▶ DIRECTIONS
Transcribe the entries below without changing a word, and omit every picture.
*** Opening DATA TO USE ***
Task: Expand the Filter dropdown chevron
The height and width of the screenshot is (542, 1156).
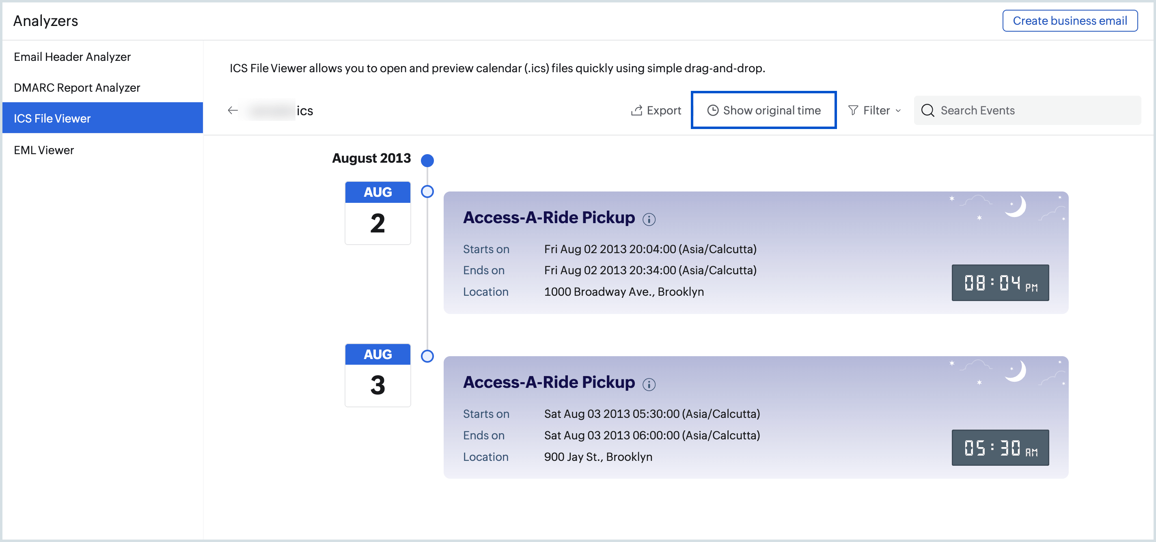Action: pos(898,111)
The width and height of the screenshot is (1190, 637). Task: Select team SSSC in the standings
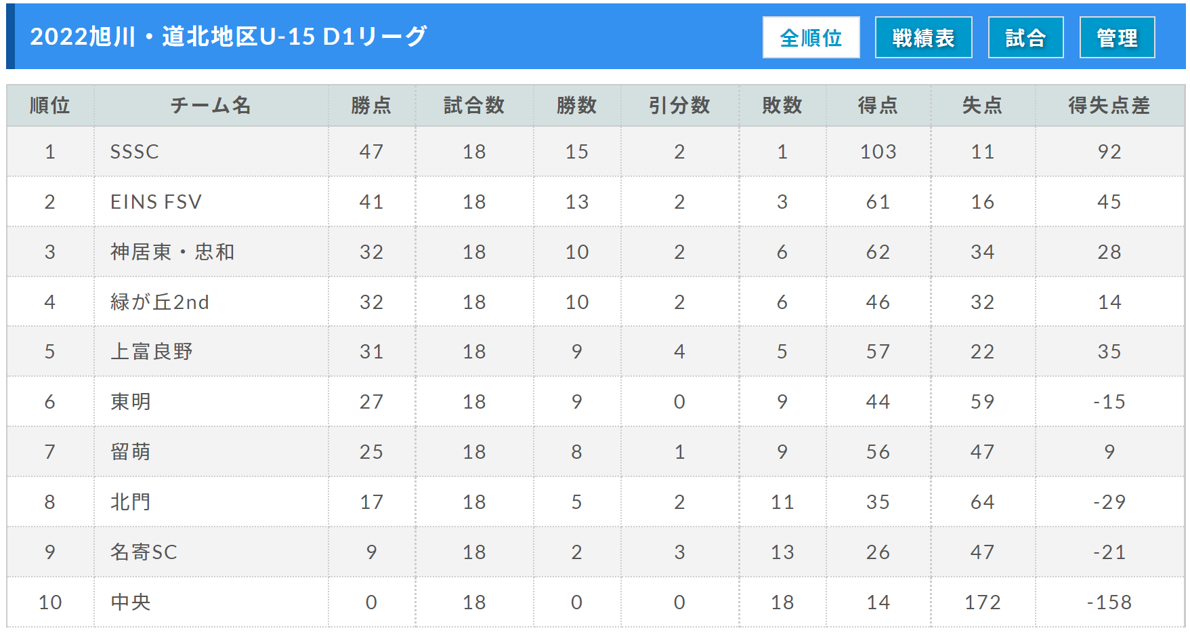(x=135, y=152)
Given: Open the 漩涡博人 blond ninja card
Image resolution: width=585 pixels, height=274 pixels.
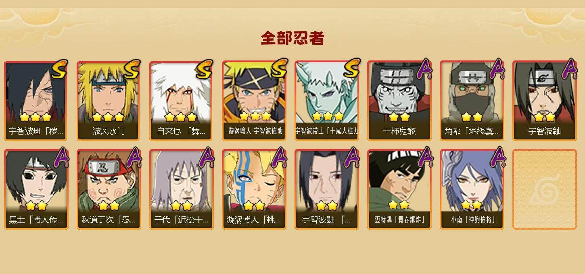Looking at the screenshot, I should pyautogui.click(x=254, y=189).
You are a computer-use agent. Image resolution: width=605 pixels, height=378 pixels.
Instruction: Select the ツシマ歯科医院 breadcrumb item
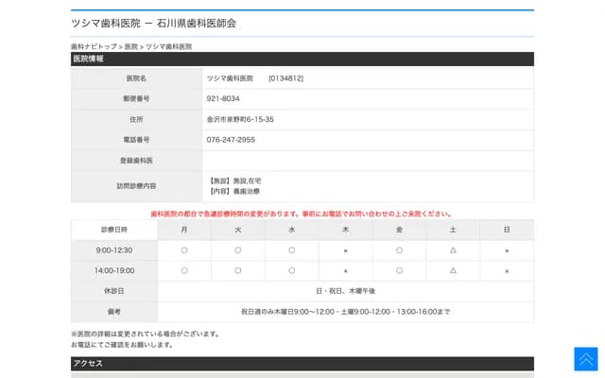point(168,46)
*** Closing DATA TO USE ***
▶ OUTPUT OF THE EXERCISE
Task: Expand the Filter dropdown chevron
The height and width of the screenshot is (542, 1156).
Action: pos(898,111)
The width and height of the screenshot is (1190, 637). Task: Select team SSSC in the standings
(x=135, y=152)
Given: Open the 漩涡博人 blond ninja card
Image resolution: width=585 pixels, height=274 pixels.
Looking at the screenshot, I should pyautogui.click(x=254, y=189).
You are a computer-use agent. Image resolution: width=605 pixels, height=378 pixels.
Instruction: Select the ツシマ歯科医院 breadcrumb item
point(168,46)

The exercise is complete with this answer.